Melendez shouted back: "Sounds like they're trying to flank you guys." Unbeknownst to the enemy, U.S. scouts were now working feverishly to come up with "grid references"— coordinates for Mitchell's squad to start firing at. Two more mortar rounds landed in a cloud of dust about 30 meters out to the right. Over the rattle of Iraqi machine gun fire, the scouts announced they had a grid: "six dash four dash dash two dash six dash seven, niner dash two dash three dash three dash five."

At 10:28 am, Melendez gave the tanks permission to fire. The lead tank, "Barbarian 2," acknowledged — that tank is headed by Sergeant Al Wallace, 28, who back in Kuwait decorated his 120 mm barrel with the moniker "Baghdad beware". At 10:29 am just as a figure appeared on the roof of the distant bungalow, Barbarian 2's barrel exploded like a bomb. A cloud of dust enveloped the tank as 60 tons of Abrams recoiled across the road. A second passed then the impact. The bungalow disappeared in dust. "Rock Six, we no longer have a sniper problem," said Mitchell. He would later recount how the round hit two feet under the figure on the roof. "It just collapsed underneath him. Those heat rounds had to have killed 10 or 15 in that building. Bam! That's what I'm talkin' about."

The Iraqi's immediately responded with more machine gun fire and three mortar rounds, again wide and to the left. "It's coming from right over that berm," yelled Micthell, pointing to a ridge 500 meters off to the right. "Shoot that woodline, shoot that woodline." Jones opened fire with his .50 caliber machine gun as up ahead Barbarians 2 and 4 did the same with their same weapons. Hot shell casings fell about Jones' feet inside the track. A few hundred meters ahead three Iraqi's sprinted across the road, firing upon Wallace.

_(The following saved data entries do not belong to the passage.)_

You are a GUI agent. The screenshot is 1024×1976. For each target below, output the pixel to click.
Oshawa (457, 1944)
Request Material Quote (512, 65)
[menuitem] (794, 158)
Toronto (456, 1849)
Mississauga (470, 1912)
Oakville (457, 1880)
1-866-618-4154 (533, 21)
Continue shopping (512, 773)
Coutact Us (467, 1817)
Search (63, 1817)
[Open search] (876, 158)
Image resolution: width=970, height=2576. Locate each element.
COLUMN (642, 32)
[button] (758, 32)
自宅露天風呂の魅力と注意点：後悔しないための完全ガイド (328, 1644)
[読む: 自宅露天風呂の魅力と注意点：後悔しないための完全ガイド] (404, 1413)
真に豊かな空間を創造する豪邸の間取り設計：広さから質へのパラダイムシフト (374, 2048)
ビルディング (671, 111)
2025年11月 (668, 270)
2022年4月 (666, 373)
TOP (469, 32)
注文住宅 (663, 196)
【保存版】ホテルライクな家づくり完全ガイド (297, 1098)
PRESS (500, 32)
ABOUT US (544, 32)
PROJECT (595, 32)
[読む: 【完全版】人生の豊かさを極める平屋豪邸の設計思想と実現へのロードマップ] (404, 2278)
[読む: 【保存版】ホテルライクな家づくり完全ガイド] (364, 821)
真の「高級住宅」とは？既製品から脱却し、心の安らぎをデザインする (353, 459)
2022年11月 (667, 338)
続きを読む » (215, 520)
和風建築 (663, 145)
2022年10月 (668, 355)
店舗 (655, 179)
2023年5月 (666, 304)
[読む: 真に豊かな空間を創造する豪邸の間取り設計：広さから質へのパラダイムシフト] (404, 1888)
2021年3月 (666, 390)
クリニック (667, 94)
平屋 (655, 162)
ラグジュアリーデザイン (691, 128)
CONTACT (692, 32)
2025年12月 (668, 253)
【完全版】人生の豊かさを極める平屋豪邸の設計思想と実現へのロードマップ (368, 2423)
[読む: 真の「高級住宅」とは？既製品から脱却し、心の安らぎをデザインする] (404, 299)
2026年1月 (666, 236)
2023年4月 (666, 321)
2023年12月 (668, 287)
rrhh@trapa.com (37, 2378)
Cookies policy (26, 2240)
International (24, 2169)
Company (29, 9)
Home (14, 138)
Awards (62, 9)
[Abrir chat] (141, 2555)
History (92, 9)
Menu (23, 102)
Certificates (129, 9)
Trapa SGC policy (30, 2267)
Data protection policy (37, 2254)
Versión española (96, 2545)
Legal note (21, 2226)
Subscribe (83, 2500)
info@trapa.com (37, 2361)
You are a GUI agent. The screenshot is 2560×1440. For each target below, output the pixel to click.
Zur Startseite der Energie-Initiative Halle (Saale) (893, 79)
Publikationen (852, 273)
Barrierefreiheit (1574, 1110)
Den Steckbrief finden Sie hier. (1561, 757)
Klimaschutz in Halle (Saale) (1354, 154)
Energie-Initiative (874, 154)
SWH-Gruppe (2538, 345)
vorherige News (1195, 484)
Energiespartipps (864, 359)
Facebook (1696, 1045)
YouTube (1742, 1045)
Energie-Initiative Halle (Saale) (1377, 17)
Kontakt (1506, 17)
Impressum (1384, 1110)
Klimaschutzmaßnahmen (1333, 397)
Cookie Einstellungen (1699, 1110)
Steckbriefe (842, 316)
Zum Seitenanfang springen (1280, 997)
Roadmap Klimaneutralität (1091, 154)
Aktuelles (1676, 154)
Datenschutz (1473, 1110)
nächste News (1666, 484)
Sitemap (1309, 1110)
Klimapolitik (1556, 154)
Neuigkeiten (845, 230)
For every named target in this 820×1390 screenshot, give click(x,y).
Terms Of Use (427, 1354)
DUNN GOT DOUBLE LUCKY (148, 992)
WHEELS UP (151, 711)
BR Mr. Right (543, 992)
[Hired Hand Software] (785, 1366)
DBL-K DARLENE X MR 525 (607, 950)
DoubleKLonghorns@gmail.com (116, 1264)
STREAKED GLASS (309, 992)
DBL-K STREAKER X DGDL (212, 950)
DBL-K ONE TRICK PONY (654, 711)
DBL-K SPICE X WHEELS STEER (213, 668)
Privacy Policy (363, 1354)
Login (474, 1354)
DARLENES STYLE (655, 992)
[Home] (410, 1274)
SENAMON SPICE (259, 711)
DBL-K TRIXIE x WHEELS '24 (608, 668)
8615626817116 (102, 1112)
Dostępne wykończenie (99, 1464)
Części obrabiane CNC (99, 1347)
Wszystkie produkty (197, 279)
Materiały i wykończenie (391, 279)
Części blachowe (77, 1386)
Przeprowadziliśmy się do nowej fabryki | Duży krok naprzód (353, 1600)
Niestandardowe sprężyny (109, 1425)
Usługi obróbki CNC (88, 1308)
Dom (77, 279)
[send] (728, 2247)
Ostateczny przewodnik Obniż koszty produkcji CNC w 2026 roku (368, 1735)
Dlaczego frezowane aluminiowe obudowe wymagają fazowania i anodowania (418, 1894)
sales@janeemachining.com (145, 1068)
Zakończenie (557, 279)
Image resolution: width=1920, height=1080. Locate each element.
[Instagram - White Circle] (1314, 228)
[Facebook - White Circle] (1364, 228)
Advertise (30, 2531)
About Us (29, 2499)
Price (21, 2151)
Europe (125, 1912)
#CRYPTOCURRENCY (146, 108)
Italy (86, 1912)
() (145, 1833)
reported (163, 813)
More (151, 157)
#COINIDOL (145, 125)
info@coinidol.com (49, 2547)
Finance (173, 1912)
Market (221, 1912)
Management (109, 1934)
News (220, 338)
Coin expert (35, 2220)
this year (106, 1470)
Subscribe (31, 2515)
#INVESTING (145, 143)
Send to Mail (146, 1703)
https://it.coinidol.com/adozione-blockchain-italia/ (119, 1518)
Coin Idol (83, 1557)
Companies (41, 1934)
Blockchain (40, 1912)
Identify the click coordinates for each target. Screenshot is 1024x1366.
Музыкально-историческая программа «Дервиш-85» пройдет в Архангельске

At 10:35, the tenth mortar round landed and Jones poured more .50 cal in to the berm on the right. Rather's Barbarian 4 fired its 120 mm — this one painted, "Baghdad's Nightmare." Again the strike was good. ("I finally busted my cherry," Sgt. Rather would joke later.) Gratified again, this time in the ditches in front of the bungalow —a few seconds later another mortar exploded plum on the road, 40 meters ahead of Barbarian 2. "The Iraqi's have zeroed their distance," said Mitchell, as all three tanks in Micthell's track made a sharp reverse. "Let's show 'em what real mortar fire is all about." Mitchell made the radio call and seconds later the ground around the bungalow erupted in dust, like it had been flattened by a giant fly swapper. "Thunder Base, Rock 7," said Mitchell. "I want you to go right a hundred, ahead a hundred, and then converge all weapons." Then leaning over to Rather, now along side in Barbarian 4: "Watch this Barbarian 4." At 10:43 am, all nine 120 mm mortar rounds fell flat on the bungalow. "YeeOww!" yelled Jones. "Yeah, yeah," smiled Mitchell. "You know I used to be a mortar man."

Back at the blocking position Mitchell estimated at least 20 or 30 Iraqi dead, in the bungalow and the ditches around. Not a single round, not even a piece of shrapnel, has hit the Americans. "Good stuff, good stuff," said Capt. Melendez. "Now I have an idea of the capability and how they're deploying it. And I got the result I was looking for—it ain't much."

Twenty four hours earlier,42 year old Iraqi civil engineer Abdul Amir had told the check point soldiers that the Army in Shinafiyah was staying at home and the only fighter they might confront would be poorly trained militias. " Some of them want to fight, and some of them may be made to fight."he said. "It's suicide. There is no benefit, only fighting, only death. Their only chance is cheating, fighting beside children, using white flags, whatever they have to do."

Melendez only needed a moment of reflection to forget his initial jubilation. "Mixing white flags with civilians and shooting between them?" he asked. "Sorry people. Sorry people."